Précisons que tout conseiller.ère, courtier.ère, intermédiaire qui vous renseignera sur une valorisation sera à voir, pour peu qu’il soit sérieux.se et compétent.e, comme un reflet du marché, marché qu’il/elle fréquente et travaille quotidiennement. Aucun courtier.ère ne peut affirmer avec aplomb et certitude ce que vaut exactement un fonds de commerce, car aucune valeur n’est ni absolue ni exacte. Il/elle ne peut qu’en évaluer un prix théorique, lequel sera ensuite confronté à la réalité du marché, souvent divergente. Seuls.es certain.e.s réviseur.euse.s osent se prêter à cet exercice avec certitude, mais la pratique nous démontre que leurs formules de calculs sont souvent biaisées et les résultats de leurs valorisations souvent bien au-delà du prix de marché. Mais ceci est une autre histoire…

Si nous devions à présent lister les facteurs les plus importants influençant la valeur d’un fonds, le top 3 se présenterait comme suit : l’or pour le niveau de chiffre d’affaires et sa tendance au fil des ans, l’argent pour l’emplacement géographique (quartier en plein boom ou quartier en déperdition), et le bronze pour l’état général du bien (casco / à rénover en profondeur ou en état irréprochable). Le chiffre d’affaires reste, selon nous, l’élément principal, voire la colonne vertébrale à laquelle se greffer pour la fixation d’un prix de vente.

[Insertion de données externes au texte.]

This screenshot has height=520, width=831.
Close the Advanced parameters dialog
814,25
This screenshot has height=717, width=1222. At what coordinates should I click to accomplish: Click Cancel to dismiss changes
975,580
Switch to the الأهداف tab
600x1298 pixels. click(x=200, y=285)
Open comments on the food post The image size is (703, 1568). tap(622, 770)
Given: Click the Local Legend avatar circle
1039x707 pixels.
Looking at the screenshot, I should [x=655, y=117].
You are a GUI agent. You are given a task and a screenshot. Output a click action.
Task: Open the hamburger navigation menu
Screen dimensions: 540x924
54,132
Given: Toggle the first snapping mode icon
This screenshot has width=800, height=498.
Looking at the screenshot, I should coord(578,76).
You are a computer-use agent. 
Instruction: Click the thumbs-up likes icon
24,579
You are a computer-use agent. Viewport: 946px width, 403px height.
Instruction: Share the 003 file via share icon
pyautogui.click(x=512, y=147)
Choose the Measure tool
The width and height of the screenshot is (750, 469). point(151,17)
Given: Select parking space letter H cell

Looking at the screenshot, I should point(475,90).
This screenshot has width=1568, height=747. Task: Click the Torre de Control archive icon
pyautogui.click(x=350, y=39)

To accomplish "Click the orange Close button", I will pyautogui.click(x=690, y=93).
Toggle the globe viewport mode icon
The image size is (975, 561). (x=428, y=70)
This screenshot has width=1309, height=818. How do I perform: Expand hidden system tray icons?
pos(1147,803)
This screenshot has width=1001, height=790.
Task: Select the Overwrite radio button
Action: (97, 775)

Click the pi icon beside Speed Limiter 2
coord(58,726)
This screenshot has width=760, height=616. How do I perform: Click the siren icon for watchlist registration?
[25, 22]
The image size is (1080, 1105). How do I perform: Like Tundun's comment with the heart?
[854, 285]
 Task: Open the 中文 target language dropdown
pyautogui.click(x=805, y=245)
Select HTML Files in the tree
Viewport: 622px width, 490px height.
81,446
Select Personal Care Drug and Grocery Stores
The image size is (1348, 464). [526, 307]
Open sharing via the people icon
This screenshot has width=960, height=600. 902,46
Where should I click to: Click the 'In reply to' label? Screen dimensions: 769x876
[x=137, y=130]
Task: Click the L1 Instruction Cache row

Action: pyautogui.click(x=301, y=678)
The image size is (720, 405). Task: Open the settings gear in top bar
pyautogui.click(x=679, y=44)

À ce podium s’ajoute ensuite un peloton de facteurs secondaires, mais néanmoins importants pour beaucoup d’acheteurs : la qualité du bail commercial, sa durée résiduelle, l’existence ou non de contrats d’obligations (brasserie, alcool, café, etc…), l’état général du matériel d’exploitation, la rentabilité de l’établissement, l’existence d’un espace extérieur d’exploitation, la conformité / régularité urbanistique, la facilité d’accès et/ou de parking, le style général de la bâtisse, la largeur de façade, le niveau de coût du personnel, l’ancienneté du personnel, etc… mixez et shakez ces ingrédients avec vigueur, et vous obtiendrez un chiffre précis, réalité théorique à adoucir et rafraîchir de quelques glaçons et d’une feuille de menthe.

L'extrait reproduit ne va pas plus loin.